Die Ausputzer

Im Hotelgewerbe werden die Arbeitsbedingungen immer prekärer, zum Beispiel bei der Düsseldorfer Firma Clemens Kleine. von birgit schmidt

Im Ritz-Carlton zu wohnen, ist eine Sache, dort zu arbeiten, ist eine andere. Beispielsweise als »Zimmermädchen«, wie erwachsene Frauen noch immer genannt werden dürfen und genannt werden. Unter anderem von der Reinigungsfirma Clemens Kleine, die für die Zimmer­reinigung im Hotel Ritz-Carlton am Potsdamer Platz in Berlin zuständig ist.

Eines von Kleines »Zimmermädchen« ist Florinda, wie ich sie nenne. Vielleicht heißt sie auch Zivana oder trägt keinen spanischen oder serbischen, sondern einen rumänischen, afrikanischen oder brasilianischen Namen. Aus diesen Gegenden nämlich stammen die meisten Frauen, die für Clemens Kleine und das Ritz-Carlton die Zimmer putzen, wenn die Gäste abgereist oder unterwegs sind.

_Arbeitsanweisung:_
Schreiben Sie aus dem obigen Artikel über die Arbeit im Hotelgewerbe den Abschnitt wortgetreu ab, der mit den Worten „Im Ritz-Carlton zu“ beginnt und mit „Berlin zuständig ist.“ endet.

_Vorliegende Daten:_

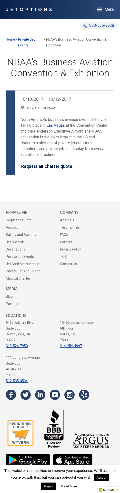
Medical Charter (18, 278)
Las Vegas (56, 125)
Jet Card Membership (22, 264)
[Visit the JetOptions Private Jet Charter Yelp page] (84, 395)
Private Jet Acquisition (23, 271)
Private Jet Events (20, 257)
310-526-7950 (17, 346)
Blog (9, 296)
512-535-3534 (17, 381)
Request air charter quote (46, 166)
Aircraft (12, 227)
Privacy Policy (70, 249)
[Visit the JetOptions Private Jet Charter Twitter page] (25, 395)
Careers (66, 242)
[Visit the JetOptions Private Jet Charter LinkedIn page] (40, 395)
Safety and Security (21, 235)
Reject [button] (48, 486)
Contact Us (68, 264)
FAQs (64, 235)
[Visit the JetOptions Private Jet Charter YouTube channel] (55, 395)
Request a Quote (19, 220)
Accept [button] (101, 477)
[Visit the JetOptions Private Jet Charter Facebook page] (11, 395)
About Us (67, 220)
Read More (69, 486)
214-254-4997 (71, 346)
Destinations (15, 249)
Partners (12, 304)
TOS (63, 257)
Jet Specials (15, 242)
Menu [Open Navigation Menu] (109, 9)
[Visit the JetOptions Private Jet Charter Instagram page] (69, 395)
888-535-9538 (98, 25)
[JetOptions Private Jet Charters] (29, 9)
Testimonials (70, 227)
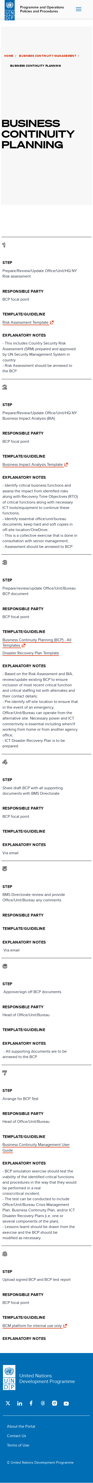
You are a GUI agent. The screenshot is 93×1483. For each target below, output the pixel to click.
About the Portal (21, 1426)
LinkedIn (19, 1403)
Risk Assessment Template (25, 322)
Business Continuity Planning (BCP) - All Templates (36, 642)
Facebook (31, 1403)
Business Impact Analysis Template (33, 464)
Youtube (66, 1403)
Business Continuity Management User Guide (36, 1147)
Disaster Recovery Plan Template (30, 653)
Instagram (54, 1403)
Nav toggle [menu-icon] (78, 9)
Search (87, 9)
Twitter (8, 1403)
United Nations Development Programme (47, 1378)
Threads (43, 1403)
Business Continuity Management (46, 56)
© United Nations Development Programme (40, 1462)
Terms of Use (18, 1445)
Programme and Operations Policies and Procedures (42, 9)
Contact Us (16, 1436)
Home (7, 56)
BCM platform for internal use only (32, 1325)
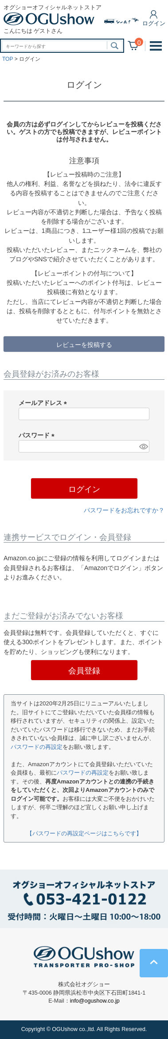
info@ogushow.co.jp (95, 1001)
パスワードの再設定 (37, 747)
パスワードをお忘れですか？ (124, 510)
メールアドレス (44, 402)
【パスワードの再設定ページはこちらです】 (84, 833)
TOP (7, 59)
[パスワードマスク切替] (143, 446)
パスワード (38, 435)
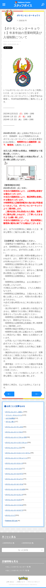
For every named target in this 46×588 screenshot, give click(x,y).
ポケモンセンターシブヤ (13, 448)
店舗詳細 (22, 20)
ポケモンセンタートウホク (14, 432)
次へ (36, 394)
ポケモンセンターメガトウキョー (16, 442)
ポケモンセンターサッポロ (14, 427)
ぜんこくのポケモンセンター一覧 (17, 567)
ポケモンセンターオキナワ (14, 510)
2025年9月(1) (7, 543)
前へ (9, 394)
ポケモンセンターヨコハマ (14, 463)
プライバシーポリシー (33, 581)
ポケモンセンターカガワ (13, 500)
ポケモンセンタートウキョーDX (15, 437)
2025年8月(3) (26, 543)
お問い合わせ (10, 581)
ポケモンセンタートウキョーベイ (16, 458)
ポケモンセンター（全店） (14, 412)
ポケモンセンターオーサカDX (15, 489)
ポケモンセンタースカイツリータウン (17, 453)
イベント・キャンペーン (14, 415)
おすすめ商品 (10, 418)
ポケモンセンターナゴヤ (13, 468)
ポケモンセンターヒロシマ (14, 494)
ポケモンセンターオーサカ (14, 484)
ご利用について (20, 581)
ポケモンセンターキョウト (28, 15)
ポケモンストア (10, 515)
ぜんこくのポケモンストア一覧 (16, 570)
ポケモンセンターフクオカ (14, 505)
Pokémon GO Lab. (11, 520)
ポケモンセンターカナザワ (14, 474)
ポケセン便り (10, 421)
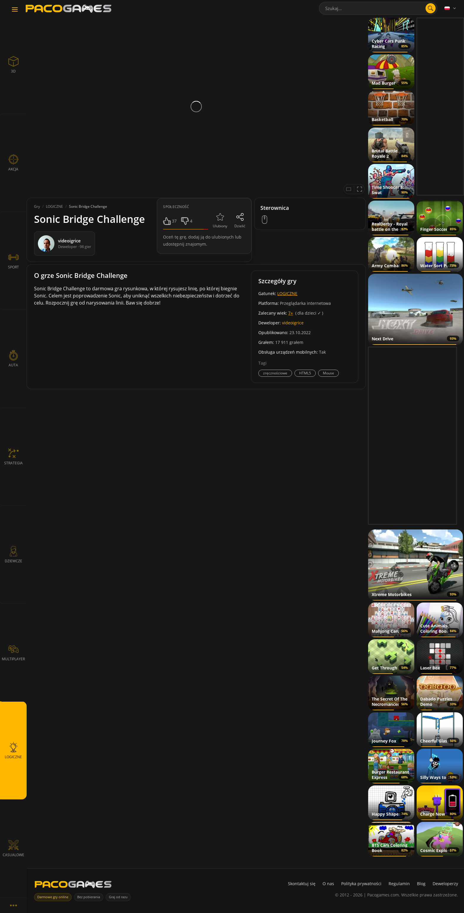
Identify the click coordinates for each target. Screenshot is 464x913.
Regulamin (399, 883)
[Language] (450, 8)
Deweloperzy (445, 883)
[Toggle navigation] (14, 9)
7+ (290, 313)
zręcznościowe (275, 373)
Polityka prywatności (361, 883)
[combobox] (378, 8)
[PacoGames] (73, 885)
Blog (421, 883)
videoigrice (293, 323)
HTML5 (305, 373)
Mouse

_Lösung der Aufgabe:_
Im Ritz-Carlton zu wohnen, ist eine Sache, dort zu arbeiten, ist eine andere. Beispielsweise als »Zimmermädchen«, wie erwachsene Frauen noch immer genannt werden dürfen und genannt werden. Unter anderem von der Reinigungsfirma Clemens Kleine, die für die Zimmer­reinigung im Hotel Ritz-Carlton am Potsdamer Platz in Berlin zuständig ist.